Alors qu’il y a quelques jours, personne ne se gênait pour la harceler sur son fil Facebook. “Quoi ? T’as pas encore accouché ?” Là, en postnatal, personne ne daigne venir lui préparer une bonne soupe et l’écouter raconter son histoire.

C’est là qu’arrive la doula, avec son sourire fier et ses yeux pétillants, peut-être encore un peu cernés de l’accouchement. Elle arrive pour visiter la maman, l’écouter, lui faire un soin rebozo, une bonne soupe, un massage… Elle a peut-être même apporté des muffins. Peu importe, elle est là pour ce dont la mère, la famille, aura besoin ce jour-là. C’est tellement précieux.

D’ailleurs, il y a depuis quelque temps une émergence de doulas spécialisées en relevailles postnatales. Au Québec, Camille Laperle est une des instigatrices de ces services et je la remercie infiniment aux noms des femmes. Voir son site ici. (Perso, si j’étais à Montréal c’est elle que j’engagerais pour mon postnatal à venir…)

Oui, mais une doula, ça coûte de l’argent !
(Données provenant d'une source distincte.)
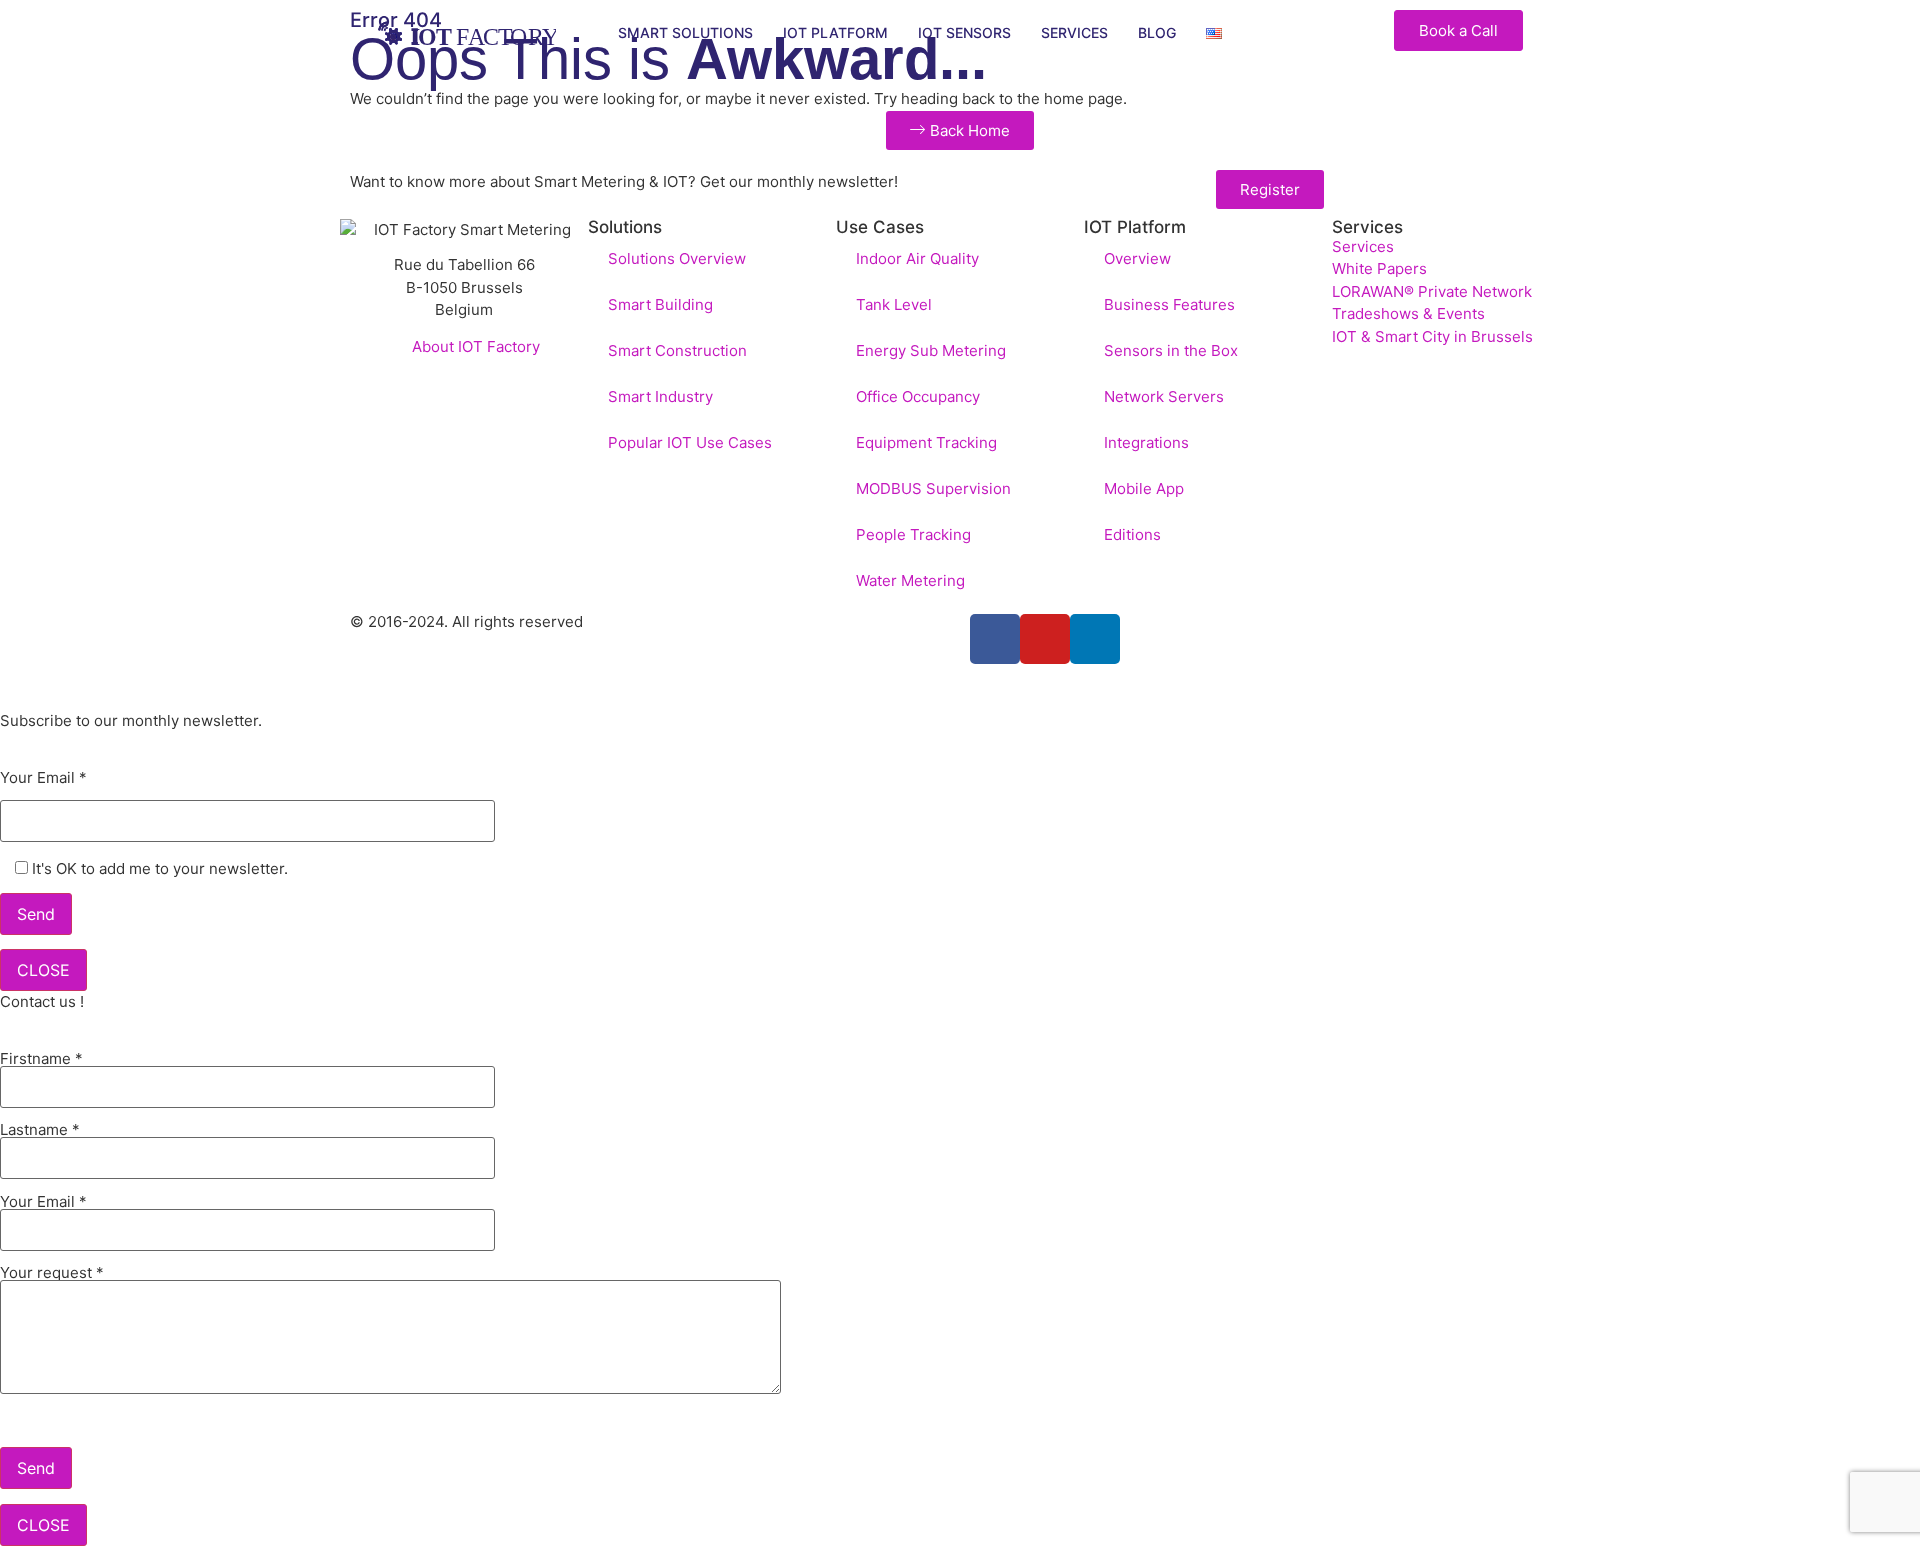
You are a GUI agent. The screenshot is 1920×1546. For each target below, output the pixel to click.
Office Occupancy (918, 396)
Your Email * (43, 778)
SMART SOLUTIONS (685, 32)
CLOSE (43, 970)
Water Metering (910, 580)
Évidemment que ça coûte de l’argent une doula. La doula doit bien nourrir sa famille elle aussi. En fait, je trouve que les doulas sont si peu payées pour tout ce qu’elles offrent aux futurs et nouveaux parents.

Au Québec, les doulas chargent en moyenne 450,00$ à 750,00$. Je trouve que ce n’est vraiment pas beaucoup pour tout le travail et le cœur qu’elles y mettent. Si un suivi leur demande en moyenne 40 à 60 heures, cela ne fait au maximum que 15$ de l’heure. Bref, je considère tout à fait raisonnable qu’une bonne doula d’expérience demande entre 800,00 et 1500,00$, surtout si ses services incluent des relevailles postnatales.

Bon, cela dit je suis consciente que tout le monde n’a pas autant d’argent à mettre sur les services d’une doula. Mais si au lieu d’acheter une poussette de luxe on mettait plutôt l’argent sur la doula ? Si on demandait à nos proches de nous offrir ça au lieu de nous faire un shower ultra matérialiste ? Bref, je pense qu’il y a toujours une bonne raison pour ne pas mettre d’argent sur la santé des femmes et plutôt s’acheter la super chaise berçante pour allaiter bébé. Une fois le bébé né, les services de la doula seront peut-être intangibles matériellement, mais je vous assure que l’effet à long terme sera plus grand que la dernière poussette Bugaboo. Bref, tout est relatif quand vient le temps de parler argent et à mes yeux, la doula vaut vraiment l’investissement.

Et si vous n’avez absolument pas les moyens ni d’une famille aidante ni d’une poussette de luxe, alors je vous propose de contacter les écoles ou les groupes de doulas (sur Facebook) pour en avoir une gratuitement. Quand celles-ci graduent, elles doivent souvent faire quelques accompagnements bénévolement. On a toutes commencé comme ça, y compris moi, avant de devenir sage-femme.

Aimons les doulas !

Je terminerai sur cette note d’amour, parce que l’humanité n’a jamais eu autant besoin d’amour et de doulas. Et même parce que bientôt on verra certainement apparaître les doulas accompagnant la mort, vu la population vieillissante. C’est pour ça que je terminerai ce billet en disant qu’il y a urgence d’aimer et reconnaître les doulas.

C’est un fait, les médecins, sages-femmes et infirmières ont souvent une réticence face à elles. Comme si celles-ci nous menaçaient du vol de la relation avec la femme qui enfante, ce qui n’est certainement pas le cas.

Les doulas ne sont pas une menace de quoi que ce soit, sinon qu’un espoir favorisant l’émancipation des femmes et familles qui enfantent.